A new study revealed that Black Americans are more likely to have less sleep after police shootings which is a contributing factor in racial sleep disparities.

According to USA Today, two large government surveys of 2 million Black and White participants were conducted by sleep data experts from a national database of police killings between 2013 and 2019. During that period, 331 unarmed Black people were killed, according to Mapping Police Violence, on which the study was based.

The research, which was published on Monday (Feb. 5), found that “Black people were more likely than white people to report getting short or very short sleep in the months after police killed an unarmed Black person.”

"Events like this are the type that exactly could have an impact on people's health," said Atheendar S. Venkataramani, an associate professor of medical ethics and health policy at the University of Pennsylvania's School of Medicine. "And sleep is one of those things that I think can change very exquisitely in response to circumstances like that."

The lack of sleep, the study showed, is the gateway to multiple health problems and Black Americans are affected in disproportionate numbers.

When a police killing took place in the state where participants in the study lived, there was “a 6.5% increase of very short sleep, meaning less than 6 hours, compared to the average among Black people prior to the killing.”  Following police shootings that garnered national attention, researchers found an 11.4 percent increase.

New Study Says Black Americans Less Likely To Get A Good Night's Sleep

Although the study had limitations such as researchers could not determine if participants were aware of the killings and the possibility of bias. But the data could help with improving the study's design in the future, Venkataramani noted.

"It's always possible that the results are biased by some factor that we're not measuring that both correlated with incidents of a police killing and also people's reports of how they're sleeping," he said. "So we can't be sure, but we tried a lot to limit the bias."

The recent study follows a pattern of Black Americans and their sleep habits.
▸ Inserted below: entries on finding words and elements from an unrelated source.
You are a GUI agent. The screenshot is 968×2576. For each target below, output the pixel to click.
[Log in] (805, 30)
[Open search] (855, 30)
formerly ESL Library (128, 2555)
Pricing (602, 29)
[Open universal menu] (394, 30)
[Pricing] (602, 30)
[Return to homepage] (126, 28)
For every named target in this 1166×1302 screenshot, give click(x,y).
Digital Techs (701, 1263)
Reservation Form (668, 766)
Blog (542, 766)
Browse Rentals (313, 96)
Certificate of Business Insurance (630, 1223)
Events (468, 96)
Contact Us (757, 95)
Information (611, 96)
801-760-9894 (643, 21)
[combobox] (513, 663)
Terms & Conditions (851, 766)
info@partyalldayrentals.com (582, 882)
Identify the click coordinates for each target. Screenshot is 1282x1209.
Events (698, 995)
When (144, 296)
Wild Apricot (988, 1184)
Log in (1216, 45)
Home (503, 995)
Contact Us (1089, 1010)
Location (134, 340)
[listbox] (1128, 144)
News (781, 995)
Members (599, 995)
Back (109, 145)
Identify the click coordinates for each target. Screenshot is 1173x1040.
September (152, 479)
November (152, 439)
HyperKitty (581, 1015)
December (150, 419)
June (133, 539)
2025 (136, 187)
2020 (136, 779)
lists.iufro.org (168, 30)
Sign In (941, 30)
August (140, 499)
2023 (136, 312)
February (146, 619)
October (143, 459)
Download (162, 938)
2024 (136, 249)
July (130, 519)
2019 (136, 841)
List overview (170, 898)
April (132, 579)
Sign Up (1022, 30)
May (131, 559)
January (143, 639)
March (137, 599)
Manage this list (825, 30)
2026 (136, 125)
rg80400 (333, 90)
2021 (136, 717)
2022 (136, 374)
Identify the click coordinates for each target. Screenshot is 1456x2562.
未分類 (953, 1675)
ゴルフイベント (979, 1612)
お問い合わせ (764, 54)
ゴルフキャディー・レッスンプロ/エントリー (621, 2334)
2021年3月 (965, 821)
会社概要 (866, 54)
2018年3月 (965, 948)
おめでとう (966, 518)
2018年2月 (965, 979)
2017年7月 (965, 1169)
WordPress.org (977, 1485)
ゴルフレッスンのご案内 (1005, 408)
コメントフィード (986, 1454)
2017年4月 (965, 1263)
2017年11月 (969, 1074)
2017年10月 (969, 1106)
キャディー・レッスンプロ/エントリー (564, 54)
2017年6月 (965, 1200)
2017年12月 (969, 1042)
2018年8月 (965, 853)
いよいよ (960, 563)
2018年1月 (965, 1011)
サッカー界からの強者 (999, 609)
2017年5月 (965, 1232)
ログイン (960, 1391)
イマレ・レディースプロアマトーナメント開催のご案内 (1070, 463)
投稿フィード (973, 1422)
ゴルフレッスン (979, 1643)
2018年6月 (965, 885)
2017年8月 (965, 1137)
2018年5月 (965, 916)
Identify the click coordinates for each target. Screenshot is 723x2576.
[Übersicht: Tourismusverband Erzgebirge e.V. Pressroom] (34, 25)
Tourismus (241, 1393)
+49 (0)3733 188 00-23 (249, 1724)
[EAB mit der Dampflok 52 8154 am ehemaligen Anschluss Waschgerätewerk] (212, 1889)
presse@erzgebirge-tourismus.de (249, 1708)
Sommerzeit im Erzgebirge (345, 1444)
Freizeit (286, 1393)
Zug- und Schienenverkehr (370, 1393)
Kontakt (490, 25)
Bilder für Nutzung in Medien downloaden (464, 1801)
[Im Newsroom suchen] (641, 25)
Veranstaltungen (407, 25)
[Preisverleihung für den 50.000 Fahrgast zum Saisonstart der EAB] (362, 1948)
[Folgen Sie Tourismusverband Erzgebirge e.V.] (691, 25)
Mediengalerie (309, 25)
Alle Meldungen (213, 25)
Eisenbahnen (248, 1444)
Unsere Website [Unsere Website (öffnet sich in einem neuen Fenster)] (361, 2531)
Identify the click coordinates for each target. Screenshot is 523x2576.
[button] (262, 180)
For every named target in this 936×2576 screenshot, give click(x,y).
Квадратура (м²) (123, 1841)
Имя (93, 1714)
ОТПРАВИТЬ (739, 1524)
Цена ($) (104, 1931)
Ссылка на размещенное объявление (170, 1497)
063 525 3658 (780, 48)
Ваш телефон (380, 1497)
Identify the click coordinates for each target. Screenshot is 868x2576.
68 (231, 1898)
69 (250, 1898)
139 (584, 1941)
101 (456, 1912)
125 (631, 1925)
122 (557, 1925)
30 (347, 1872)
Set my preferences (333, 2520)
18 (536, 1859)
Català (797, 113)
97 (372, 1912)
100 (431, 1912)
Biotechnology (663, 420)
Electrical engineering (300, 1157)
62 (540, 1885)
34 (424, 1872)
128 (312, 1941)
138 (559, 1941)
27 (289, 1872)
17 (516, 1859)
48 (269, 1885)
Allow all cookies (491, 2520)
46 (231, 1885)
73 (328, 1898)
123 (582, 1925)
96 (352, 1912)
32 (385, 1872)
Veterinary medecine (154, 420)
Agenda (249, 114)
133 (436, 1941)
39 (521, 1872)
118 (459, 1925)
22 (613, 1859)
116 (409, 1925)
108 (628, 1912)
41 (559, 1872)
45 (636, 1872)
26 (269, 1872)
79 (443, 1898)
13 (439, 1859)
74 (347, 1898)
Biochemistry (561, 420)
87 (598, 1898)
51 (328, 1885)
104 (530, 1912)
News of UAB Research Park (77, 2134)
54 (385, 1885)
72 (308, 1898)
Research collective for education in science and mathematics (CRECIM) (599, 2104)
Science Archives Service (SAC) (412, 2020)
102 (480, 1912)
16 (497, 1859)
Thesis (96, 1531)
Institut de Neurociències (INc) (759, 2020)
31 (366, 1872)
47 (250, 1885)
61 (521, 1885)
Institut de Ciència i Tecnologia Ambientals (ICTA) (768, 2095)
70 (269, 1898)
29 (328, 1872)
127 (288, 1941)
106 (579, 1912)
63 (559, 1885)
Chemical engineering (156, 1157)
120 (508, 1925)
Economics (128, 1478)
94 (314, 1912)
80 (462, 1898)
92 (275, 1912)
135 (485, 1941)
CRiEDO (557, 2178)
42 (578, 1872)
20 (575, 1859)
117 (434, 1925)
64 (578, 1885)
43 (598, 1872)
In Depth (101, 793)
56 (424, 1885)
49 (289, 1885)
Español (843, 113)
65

According to a Yale University study from 2022, Black Americans have lower rates of sleep than Whites.  

Mercedes Carnethon, Ph.D., vice chair of preventive medicine at Northwestern University's Feinberg School of Medicine and an expert on racial disparities in cardiovascular disease, described the health disparities in people of color that can come from less sleep. 

"National data indicate that Black adults and other non-White adults have poorer sleep…  We want to be able to address disparities in sleep because we know that sleep is associated with some of the leading causes of death, including cardiovascular disease,” she said

The National Sleep Foundation recommends seven to eight hours of quality sleep a night, but more than a third of adults throughout the county say they get less than that on average, according to a 2022 study published by the American Heart Association.